Equivariant Asynchronous Diffusion: An Adaptive Denoising Schedule for Accelerated Molecular Conformation Generation
Shanghai Academy of Artificial Intelligence for Science, SAIS | Artificial Intelligence Innovation and Incubation (AI3) Institute, Fudan University
30秒速读
IN SHORT: This paper addresses the core challenge of generating physically plausible 3D molecular structures by bridging the gap between autoregressive methods (which capture hierarchy but lack global context) and synchronous diffusion models (which offer global conditioning but ignore molecular causality).
核心创新
- Methodology Proposes Equivariant Asynchronous Diffusion (EAD), a novel framework that assigns independent noise levels to different atoms, enabling asynchronous denoising while maintaining SE(3)-equivariance through graph neural networks.

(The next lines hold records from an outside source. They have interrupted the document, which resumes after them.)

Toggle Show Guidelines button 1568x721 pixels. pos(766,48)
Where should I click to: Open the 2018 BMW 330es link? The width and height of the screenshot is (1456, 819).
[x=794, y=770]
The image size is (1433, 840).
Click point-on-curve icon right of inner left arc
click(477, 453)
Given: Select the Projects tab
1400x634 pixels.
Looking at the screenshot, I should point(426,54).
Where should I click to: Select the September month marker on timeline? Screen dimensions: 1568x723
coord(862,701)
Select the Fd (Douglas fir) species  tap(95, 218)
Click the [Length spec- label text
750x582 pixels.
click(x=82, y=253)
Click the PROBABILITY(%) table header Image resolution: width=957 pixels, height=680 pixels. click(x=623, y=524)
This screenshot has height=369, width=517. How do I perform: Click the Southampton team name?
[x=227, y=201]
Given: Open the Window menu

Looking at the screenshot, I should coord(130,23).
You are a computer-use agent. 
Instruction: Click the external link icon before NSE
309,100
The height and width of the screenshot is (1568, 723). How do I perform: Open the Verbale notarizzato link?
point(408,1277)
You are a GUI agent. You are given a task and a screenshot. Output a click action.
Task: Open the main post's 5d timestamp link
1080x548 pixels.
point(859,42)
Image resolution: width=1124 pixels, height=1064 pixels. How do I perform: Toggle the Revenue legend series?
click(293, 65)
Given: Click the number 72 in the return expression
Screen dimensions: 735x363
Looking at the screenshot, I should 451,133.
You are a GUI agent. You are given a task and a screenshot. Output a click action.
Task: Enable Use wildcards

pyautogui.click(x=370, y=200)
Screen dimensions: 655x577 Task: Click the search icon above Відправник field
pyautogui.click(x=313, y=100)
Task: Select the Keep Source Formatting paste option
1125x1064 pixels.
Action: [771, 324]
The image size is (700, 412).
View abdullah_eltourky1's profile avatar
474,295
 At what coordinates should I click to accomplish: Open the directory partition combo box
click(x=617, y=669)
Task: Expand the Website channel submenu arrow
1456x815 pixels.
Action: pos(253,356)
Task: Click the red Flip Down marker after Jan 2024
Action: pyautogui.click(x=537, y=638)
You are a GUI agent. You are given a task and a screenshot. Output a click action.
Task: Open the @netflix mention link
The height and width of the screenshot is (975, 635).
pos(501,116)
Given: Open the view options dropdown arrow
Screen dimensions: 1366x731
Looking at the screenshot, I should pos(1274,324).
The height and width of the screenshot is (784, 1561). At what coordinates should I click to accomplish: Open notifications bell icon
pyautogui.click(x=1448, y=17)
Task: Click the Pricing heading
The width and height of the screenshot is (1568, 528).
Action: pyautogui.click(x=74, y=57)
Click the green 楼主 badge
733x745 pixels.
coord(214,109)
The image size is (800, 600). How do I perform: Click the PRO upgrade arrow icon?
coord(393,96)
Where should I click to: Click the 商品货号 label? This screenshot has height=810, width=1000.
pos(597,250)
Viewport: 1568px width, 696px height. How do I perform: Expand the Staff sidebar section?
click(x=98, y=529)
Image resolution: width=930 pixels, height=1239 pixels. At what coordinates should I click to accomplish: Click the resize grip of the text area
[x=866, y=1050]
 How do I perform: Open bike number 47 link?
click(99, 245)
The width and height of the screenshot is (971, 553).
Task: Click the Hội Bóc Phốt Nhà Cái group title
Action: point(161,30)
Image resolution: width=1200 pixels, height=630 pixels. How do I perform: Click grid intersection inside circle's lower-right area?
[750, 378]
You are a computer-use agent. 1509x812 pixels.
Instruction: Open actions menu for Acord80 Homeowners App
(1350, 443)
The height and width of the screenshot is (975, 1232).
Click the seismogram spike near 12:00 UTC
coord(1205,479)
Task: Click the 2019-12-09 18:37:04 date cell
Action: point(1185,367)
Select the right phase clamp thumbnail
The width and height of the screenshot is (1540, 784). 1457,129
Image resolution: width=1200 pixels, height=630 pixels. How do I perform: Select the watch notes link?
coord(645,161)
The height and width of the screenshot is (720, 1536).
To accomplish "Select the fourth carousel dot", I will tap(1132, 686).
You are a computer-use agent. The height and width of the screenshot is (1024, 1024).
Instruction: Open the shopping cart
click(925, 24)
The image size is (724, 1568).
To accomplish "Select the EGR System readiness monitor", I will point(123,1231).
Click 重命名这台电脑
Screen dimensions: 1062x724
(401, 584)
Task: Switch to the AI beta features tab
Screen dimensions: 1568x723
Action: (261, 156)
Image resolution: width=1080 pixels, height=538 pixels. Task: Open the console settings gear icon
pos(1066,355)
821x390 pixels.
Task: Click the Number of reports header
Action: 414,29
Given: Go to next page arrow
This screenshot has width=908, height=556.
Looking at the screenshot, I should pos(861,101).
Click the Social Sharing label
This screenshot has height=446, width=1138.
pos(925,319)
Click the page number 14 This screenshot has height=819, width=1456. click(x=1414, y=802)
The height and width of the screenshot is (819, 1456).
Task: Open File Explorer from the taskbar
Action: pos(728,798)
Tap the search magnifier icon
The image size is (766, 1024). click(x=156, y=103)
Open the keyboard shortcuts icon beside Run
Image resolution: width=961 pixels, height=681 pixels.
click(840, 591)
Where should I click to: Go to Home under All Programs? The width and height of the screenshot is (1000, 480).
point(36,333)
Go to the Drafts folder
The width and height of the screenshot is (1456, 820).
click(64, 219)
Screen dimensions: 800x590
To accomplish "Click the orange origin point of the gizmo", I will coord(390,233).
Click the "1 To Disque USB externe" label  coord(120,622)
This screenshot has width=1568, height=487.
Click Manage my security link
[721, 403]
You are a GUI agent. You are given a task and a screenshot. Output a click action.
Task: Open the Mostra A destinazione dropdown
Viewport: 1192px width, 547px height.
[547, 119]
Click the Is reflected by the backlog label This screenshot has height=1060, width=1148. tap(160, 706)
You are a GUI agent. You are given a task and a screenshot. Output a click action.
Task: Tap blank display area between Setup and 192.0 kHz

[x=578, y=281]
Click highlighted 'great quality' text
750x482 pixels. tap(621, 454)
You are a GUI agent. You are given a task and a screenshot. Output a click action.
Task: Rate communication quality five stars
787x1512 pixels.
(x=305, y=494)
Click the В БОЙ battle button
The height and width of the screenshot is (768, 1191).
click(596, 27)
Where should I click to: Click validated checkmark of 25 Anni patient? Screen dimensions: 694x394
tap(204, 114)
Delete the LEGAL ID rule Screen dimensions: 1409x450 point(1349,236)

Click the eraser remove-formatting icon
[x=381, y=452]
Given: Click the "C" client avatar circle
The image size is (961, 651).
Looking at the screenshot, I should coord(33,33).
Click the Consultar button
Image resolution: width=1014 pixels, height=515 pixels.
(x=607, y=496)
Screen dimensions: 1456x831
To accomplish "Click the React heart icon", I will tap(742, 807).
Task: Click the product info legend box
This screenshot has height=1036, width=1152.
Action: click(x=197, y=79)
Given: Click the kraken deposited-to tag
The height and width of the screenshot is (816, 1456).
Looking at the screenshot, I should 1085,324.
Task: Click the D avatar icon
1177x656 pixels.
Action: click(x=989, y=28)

- Methodology Introduces a constrained independent sampling strategy during training (Algorithm 1) that reduces combinatorial complexity from O(T^M) to O((2C)^M), making asynchronous diffusion tractable.
- Methodology Develops a dynamic denoising schedule (Algorithm 2) that uses historical velocity states to adaptively prioritize which atoms to denoise, mimicking hierarchical molecular construction without imposing rigid causal chains.
主要结论
- EAD outperforms the synchronous denoising baseline EDM (using identical architecture and training iterations) across all metrics, achieving an 8% increase in molecular stability and a 3% improvement in validity.
- The framework demonstrates that traditional full-molecule diffusion models are special cases of EAD, and the method can be integrated into various diffusion architectures without retraining.
- Experimental validation shows EAD's ability to generate complete, valid molecules while effectively minimizing cumulative errors that plague autoregressive approaches.
摘要: Recent 3D molecular generation methods primarily use asynchronous auto-regressive or synchronous diffusion models. While auto-regressive models build molecules sequentially, they’re limited by a short horizon and a discrepancy between training and inference. Conversely, synchronous diffusion models denoise all atoms at once, offering a molecule-level horizon but failing to capture the causal relationships inherent in hierarchical molecular structures. We introduce Equivariant Asynchronous Diffusion (EAD) to overcome these limitations. EAD is a novel diffusion model that combines the strengths of both approaches: it uses an asynchronous denoising schedule to better capture molecular hierarchy while maintaining a molecule-level horizon. Since these relationships are often complex, we propose a dynamic scheduling mechanism to adaptively determine the denoising timestep. Experimental results show that EAD achieves state-of-the-art performance in 3D molecular generation.